**Work order**. Please reproduce, word for word, the part of the goat feeding passage between "Goats have an" and "increased (Van, 2006).", inclusive.
Top of Passage shown
Goats have an upper mobile lip, which permits selective grazing, and a low body mass and low metabolic requirement, which make them able to survive in harsh environments. The versatile feeding behaviour of goats comes mainly from their physical body structure (bipedal stance, mobility of upper lip and vigorous grazing), as well as their variable rumen microflora (Steele, 1996). However, there are many factors which are important for selective behaviour of goats, such as feed quality, type and way to present the feed, competition between animals. Total DM feed intake increased linearly as the number of animals in the pen increased (Van, 2006).
Bottom of Passage shown
Top of Data
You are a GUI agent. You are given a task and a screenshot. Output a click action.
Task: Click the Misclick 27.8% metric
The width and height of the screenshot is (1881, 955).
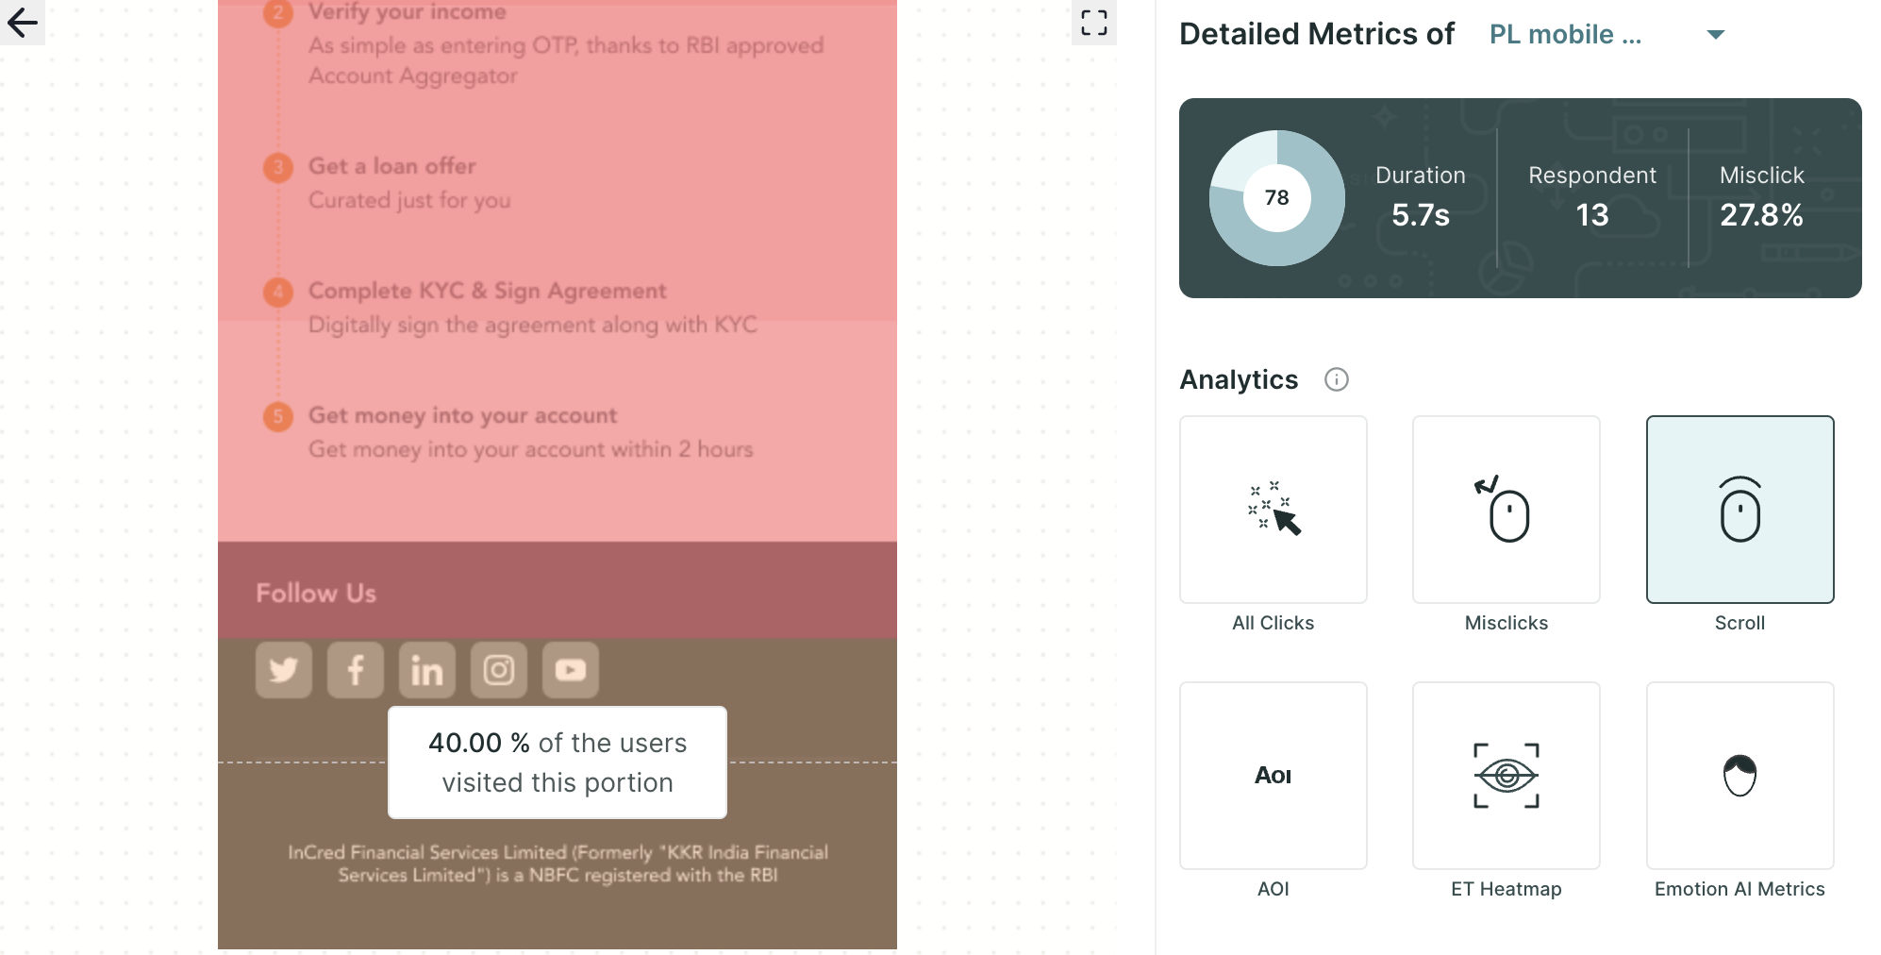(x=1761, y=197)
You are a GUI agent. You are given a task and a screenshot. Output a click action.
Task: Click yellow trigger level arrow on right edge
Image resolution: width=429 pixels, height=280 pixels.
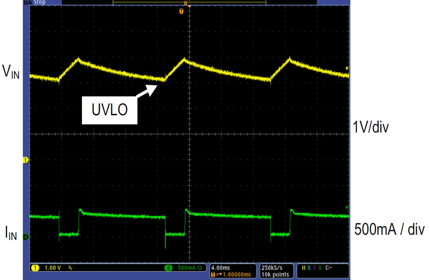[x=348, y=69]
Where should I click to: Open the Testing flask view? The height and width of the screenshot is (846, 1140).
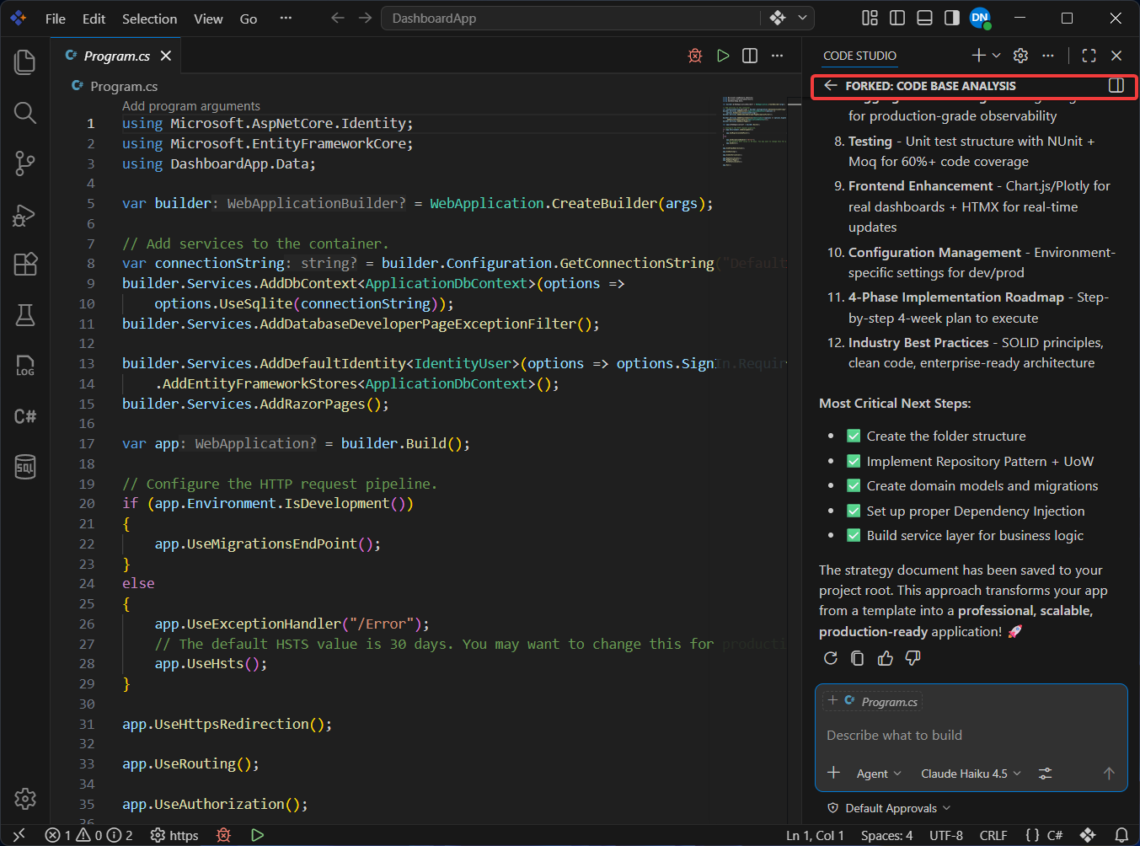coord(25,315)
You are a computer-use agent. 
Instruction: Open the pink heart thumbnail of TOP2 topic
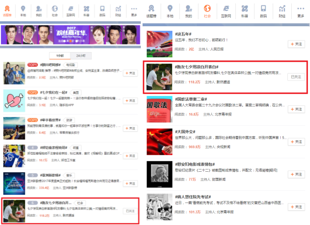12,100
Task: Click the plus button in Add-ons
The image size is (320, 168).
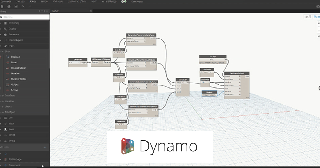Action: pos(45,147)
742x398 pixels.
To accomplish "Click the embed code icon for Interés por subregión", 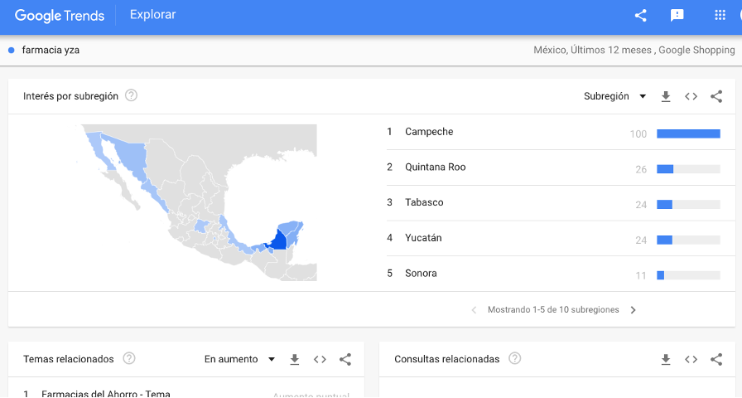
Bottom of Data
**Task answer**.
Goats have an upper mobile lip, which permits selective grazing, and a low body mass and low metabolic requirement, which make them able to survive in harsh environments. The versatile feeding behaviour of goats comes mainly from their physical body structure (bipedal stance, mobility of upper lip and vigorous grazing), as well as their variable rumen microflora (Steele, 1996). However, there are many factors which are important for selective behaviour of goats, such as feed quality, type and way to present the feed, competition between animals. Total DM feed intake increased linearly as the number of animals in the pen increased (Van, 2006).